An Ideal Gift for Father’s Day?

11/06/202012:1611/06/2020 12:24Leave a Comment

Father’s Day, marked on the third Sunday in June, was ‘invented’ in 1910 in the USA and was only slowly adopted in the UK. Since World War II, however, it has been much more widely celebrated and this year, once again, fathers across the country will be receiving cards and gifts.

What to get men as an appropriate present (apart from socks) can be a problem, but the pottery industry has regularly risen to the challenge. Today a humorous mug may be a popular gift, but in the 19th century, when beards and moustaches were almost universally worn, the potters realised that the challenge of keeping facial hair looking good was a marketing opportunity for them.

Bone china moustache cup with painted and gilded decoration, Staffordshire, 1880s
Collection of the Potteries Museum & Art Gallery, Stoke-on-Trent

In the early 1870s one Stoke-on-Trent firm, Harvey Adams & Co., of Longton, invented an entirely new item to sell to the public. According to Llewellyn Jewitt’s Ceramic Art of Great Britain, published in 1877, the firm had “the credit of being the first to make and introduce ‘moustache cups’ – an invention that has become so popular as to be adopted by many other firms.”

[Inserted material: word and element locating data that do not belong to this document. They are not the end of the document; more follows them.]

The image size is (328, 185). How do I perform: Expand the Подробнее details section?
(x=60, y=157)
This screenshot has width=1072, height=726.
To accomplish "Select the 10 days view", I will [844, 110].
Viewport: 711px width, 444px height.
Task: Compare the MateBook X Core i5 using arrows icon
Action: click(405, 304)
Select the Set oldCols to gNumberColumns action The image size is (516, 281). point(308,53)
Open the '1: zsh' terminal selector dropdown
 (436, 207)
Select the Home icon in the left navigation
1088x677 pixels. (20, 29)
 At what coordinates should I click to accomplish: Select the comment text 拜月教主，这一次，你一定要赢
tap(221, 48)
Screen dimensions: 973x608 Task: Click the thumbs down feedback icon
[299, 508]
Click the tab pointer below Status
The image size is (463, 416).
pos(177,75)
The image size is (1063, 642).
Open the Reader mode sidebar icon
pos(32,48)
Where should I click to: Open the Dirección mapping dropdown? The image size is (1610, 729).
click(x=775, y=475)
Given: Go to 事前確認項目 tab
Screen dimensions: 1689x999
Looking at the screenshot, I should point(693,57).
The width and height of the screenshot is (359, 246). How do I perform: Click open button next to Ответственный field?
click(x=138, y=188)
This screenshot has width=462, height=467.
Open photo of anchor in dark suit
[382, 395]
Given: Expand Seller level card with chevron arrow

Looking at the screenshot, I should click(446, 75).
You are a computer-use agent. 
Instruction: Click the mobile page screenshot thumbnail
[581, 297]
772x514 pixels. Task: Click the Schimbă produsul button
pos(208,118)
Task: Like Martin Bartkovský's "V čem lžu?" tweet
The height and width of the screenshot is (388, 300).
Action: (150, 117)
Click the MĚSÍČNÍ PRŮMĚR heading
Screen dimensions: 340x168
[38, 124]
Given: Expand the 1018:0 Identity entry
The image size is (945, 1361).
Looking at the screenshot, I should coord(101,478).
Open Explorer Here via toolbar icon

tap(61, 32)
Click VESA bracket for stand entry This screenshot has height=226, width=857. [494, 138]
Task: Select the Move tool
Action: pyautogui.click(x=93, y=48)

During the first half of the 19th century many men had been clean-shaven, but by the 1870s beards – and especially moustaches – had become popular. The latter were often waxed in order to shape them and the steam from tea drinking could soften this wax, causing the moustache to lose its shape and droop. The moustache cup avoided this social embarrassment and, as Jewitt noted, within a few years many other pottery firms were making and selling moustache cups.  

These useful and decorative items were ideal gifts for fathers, brothers and husbands. Some, like this one, are decorated with hand painting and gilding and many had additional inscriptions added to personalise them. These inscriptions are usually the recipient’s name, often with the date of the gift’s presentation or the recipient’s birth date, but others have short phrases, such as ‘Remember the Giver’. They are only rarely marked with the maker’s name.

Moustache cups remained popular until the early 20th century when fashions in men’s facial hair changed. After World War I many men chose to be clean shaven or sported a small, neat moustache inspired by movie stars such as Clark Gable or Ronald Coleman. The moustache cup was no longer necessary and ceased to be produced.

Whether or not men chose to sport a moustache, unless they decided to grow a full beard, they needed to shave on a regular basis. In the 19th century some working men would only shave once a week, but white-collar workers would be expected to shave daily. This would have involved a ritual of hot water, shaving soap and, until the introduction of the safety razor in 1903, a cut-throat razor. Potters saw another marketing opportunity and introduced the shaving mug.

Hard paste porcelain shaving mug with printed and painted decoration, German, c.1900
Collection of the Potteries Museum & Art Gallery, Stoke-on-Trent

This curiously-shaped handled mug allowed the user to froth up the soap with a shaving brush in the top. Hot water would be poured into the mug and the hard shaving soap would rest on the pierced surface. The shaving brush, dipped into hot water, would froth up the soap and the holes in the top allowed the soapy water to drain back into the body of the mug, while the spout allowed the shaver to rest the brush there while shaving, and then to empty the soapy water out.

Like the moustache cup, the shaving mug was a popular gift. Many Staffordshire pottery firms produced them but Continental firms also made them, often at a cheaper price, and large numbers of late Victorian, brightly decorated German porcelain examples, like this one, survive. The introduction of the first shaving cream in the post-World War I period saw the gradual decline in the use of hard shaving soap. By the late 1950s shaving cream was dominant, with new and improved products being constantly developed, and there was no longer a need for shaving mugs.